> _SECCIÓN DEL TEXTO_:
::::

El tipo que ocupa quizás no sorprendentemente el último lugar de la lista, como si las demás formas estatales tendieran en última instancia a converger hacia él, es el Estado administrativo. Aquí «el mando y la decisión no aparecen de forma autoritaria y personal, pero tampoco pueden reducirse a simples aplicaciones de normaciones superiores», sino que adoptan la forma de disposiciones concretas, tomadas de vez en cuando en función del estado de las cosas con referencia a fines o necesidades prácticas. Esto también puede expresarse diciendo que en el estado administrativo «ni gobiernan los hombres ni cuentan las normas como algo superior, sino que, según la famosa expresión, “las cosas se gobiernan a sí mismas”».

 

Como es plenamente evidente hoy en día, pero como Schmitt ya pudo deducir en su momento del auge de los estados totalitarios en Europa, el estado legislativo tiende progresivamente a convertirse en un estado administrativo. «Nuestro sistema estatal se encuentra en una fase de transformación y “la tendencia hacia el estado total” característica del momento actual […] aparece hoy típicamente como una tendencia hacia el estado administrativo». Mientras que los politólogos parecen haberlo olvidado hoy, Schmitt afirma sin reservas como «un hecho generalmente reconocido» que un «estado económico» no puede funcionar bajo la forma de un estado legislativo parlamentario y debe transformarse necesariamente en un estado administrativo, en el que la ley deja paso a decretos y ordenanzas.
Para quienes hemos asistido a la plena culminación de este proceso, es el sentido de esta transformación —si es que se trata de una transformación— lo que merece ser interrogado. La idea de transformación implica, de hecho, que los dos modelos son formal y temporalmente distintos. Schmitt sabe perfectamente que «en la realidad histórica hay continuas mezclas y combinaciones» y que a todo estado pertenecen tanto la legislación como la administración y el gobierno. Es posible, sin embargo —y ésta es nuestra hipótesis—, que la mezcla sea aún más íntima y que estado legislativo y estado administrativo, legislación y administración, constitución y gobierno sean partes esenciales e inseparables de un único sistema, que es el estado moderno tal como lo conocemos. Por tanto, si tácticamente es posible oponer uno de los dos elementos al otro, sería totalmente engañoso creer que podemos aislar establemente lo que es parte integrante del mismo sistema bipolar.

::::

> _CONTENIDO DEL CONJUNTO_:
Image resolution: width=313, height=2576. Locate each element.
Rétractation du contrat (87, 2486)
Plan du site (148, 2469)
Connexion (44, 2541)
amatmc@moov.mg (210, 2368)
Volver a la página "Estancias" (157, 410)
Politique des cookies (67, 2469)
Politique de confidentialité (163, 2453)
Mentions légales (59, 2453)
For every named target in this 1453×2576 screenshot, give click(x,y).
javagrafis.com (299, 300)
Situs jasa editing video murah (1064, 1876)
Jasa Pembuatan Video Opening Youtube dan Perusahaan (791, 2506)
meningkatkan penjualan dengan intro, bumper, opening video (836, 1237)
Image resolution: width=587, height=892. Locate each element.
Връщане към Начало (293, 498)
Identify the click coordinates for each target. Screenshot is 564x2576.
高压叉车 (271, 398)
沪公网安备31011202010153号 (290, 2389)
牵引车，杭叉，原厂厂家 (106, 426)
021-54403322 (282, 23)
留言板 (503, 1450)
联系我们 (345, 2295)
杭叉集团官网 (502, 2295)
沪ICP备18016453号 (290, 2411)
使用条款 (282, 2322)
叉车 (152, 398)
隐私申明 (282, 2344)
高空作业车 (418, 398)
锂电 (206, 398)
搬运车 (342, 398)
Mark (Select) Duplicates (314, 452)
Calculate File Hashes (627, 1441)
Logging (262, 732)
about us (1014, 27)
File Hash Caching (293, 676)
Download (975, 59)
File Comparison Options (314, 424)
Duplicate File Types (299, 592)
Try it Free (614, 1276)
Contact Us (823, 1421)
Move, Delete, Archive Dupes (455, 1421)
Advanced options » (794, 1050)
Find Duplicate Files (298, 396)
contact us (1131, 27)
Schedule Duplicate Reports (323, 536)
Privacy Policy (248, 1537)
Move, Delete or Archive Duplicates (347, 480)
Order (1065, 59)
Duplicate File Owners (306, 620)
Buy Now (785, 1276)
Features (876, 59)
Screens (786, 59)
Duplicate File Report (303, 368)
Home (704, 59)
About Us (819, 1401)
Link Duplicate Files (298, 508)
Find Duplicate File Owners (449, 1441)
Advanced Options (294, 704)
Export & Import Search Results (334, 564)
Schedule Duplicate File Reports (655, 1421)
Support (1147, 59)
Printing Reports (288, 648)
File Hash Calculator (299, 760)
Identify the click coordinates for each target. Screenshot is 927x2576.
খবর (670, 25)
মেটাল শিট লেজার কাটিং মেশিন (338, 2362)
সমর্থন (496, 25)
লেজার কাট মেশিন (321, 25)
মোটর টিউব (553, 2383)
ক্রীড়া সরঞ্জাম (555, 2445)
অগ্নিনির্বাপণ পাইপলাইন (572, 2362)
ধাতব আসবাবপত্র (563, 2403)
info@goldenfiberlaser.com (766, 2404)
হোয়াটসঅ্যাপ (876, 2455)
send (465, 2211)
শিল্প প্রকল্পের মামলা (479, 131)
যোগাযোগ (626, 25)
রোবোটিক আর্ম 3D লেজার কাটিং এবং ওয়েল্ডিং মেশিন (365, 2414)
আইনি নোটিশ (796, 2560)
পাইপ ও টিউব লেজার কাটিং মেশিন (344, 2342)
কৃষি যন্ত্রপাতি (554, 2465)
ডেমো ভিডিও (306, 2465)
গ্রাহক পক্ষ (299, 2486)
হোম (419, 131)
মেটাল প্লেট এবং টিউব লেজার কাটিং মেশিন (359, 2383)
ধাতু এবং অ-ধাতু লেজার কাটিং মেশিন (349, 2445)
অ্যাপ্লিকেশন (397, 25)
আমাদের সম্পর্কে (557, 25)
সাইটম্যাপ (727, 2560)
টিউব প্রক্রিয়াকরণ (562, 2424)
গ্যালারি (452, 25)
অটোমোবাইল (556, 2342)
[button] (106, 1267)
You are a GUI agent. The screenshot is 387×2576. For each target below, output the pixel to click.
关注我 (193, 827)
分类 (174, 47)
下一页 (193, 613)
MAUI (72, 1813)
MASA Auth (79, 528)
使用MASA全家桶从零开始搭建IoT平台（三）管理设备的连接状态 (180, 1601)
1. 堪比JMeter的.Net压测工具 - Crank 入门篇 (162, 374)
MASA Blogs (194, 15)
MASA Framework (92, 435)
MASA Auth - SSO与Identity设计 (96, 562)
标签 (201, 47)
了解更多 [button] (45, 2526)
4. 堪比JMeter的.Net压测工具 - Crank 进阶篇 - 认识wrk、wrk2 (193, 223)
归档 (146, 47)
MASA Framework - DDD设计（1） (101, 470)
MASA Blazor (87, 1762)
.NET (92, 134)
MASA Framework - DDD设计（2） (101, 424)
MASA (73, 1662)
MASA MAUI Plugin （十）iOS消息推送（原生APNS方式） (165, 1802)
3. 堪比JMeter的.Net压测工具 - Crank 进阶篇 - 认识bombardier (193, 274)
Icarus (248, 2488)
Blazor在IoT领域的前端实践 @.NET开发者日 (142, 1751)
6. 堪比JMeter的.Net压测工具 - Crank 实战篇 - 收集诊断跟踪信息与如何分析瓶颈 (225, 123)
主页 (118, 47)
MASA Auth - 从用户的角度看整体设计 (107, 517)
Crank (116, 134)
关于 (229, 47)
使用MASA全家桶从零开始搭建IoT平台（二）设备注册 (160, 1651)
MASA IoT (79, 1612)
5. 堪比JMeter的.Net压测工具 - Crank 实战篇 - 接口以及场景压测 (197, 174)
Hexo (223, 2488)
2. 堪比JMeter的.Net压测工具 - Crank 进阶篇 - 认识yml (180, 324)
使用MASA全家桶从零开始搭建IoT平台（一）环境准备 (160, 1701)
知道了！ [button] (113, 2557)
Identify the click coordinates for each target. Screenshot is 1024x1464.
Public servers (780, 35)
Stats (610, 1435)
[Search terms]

::::

> _TAREAS PENDIENTES_:
1 - Indica si cada una de las siguientes afirmaciones coincide con el texto sobre el Estado administrativo. Responde sí o no y cita literalmente las palabras del texto que lo deciden.
(a) Según Schmitt, un estado económico puede funcionar bajo la forma de un estado legislativo parlamentario.
(b) El Estado administrativo ocupa el último lugar de la lista.
(c) Schmitt sostiene que en la realidad histórica no se dan mezclas entre los modelos estatales.
2 - Copia de los registros todo lo que va desde la línea que contiene "021-54403322 (282, 23)" hasta la línea que contiene "গ্রাহক পক্ষ (299, 2486)", ambas incluidas.

> _RESULTADOS DEL EJERCICIO_:
1 -
(a) No: «un “estado económico” no puede funcionar bajo la forma de un estado legislativo parlamentario».
(b) Sí: «El tipo que ocupa quizás no sorprendentemente el último lugar de la lista, como si las demás formas estatales tendieran en última instancia a converger hacia él, es el Estado administrativo».
(c) No: «en la realidad histórica hay continuas mezclas y combinaciones».

2 -
021-54403322 (282, 23)
留言板 (503, 1450)
联系我们 (345, 2295)
杭叉集团官网 (502, 2295)
沪ICP备18016453号 (290, 2411)
使用条款 (282, 2322)
叉车 (152, 398)
隐私申明 (282, 2344)
高空作业车 (418, 398)
锂电 (206, 398)
搬运车 (342, 398)
Mark (Select) Duplicates (314, 452)
Calculate File Hashes (627, 1441)
Logging (262, 732)
about us (1014, 27)
File Hash Caching (293, 676)
Download (975, 59)
File Comparison Options (314, 424)
Duplicate File Types (299, 592)
Try it Free (614, 1276)
Contact Us (823, 1421)
Move, Delete, Archive Dupes (455, 1421)
Advanced options » (794, 1050)
Find Duplicate Files (298, 396)
contact us (1131, 27)
Schedule Duplicate Reports (323, 536)
Privacy Policy (248, 1537)
Move, Delete or Archive Duplicates (347, 480)
Order (1065, 59)
Duplicate File Owners (306, 620)
Buy Now (785, 1276)
Features (876, 59)
Screens (786, 59)
Duplicate File Report (303, 368)
Home (704, 59)
About Us (819, 1401)
Link Duplicate Files (298, 508)
Find Duplicate File Owners (449, 1441)
Advanced Options (294, 704)
Export & Import Search Results (334, 564)
Schedule Duplicate File Reports (655, 1421)
Support (1147, 59)
Printing Reports (288, 648)
File Hash Calculator (299, 760)
Identify the click coordinates for each target. Screenshot is 927x2576.
খবর (670, 25)
মেটাল শিট লেজার কাটিং মেশিন (338, 2362)
সমর্থন (496, 25)
লেজার কাট মেশিন (321, 25)
মোটর টিউব (553, 2383)
ক্রীড়া সরঞ্জাম (555, 2445)
অগ্নিনির্বাপণ পাইপলাইন (572, 2362)
ধাতব আসবাবপত্র (563, 2403)
info@goldenfiberlaser.com (766, 2404)
হোয়াটসঅ্যাপ (876, 2455)
send (465, 2211)
শিল্প প্রকল্পের মামলা (479, 131)
যোগাযোগ (626, 25)
রোবোটিক আর্ম 3D লেজার কাটিং এবং ওয়েল্ডিং মেশিন (365, 2414)
আইনি নোটিশ (796, 2560)
পাইপ ও টিউব লেজার কাটিং মেশিন (344, 2342)
কৃষি যন্ত্রপাতি (554, 2465)
ডেমো ভিডিও (306, 2465)
গ্রাহক পক্ষ (299, 2486)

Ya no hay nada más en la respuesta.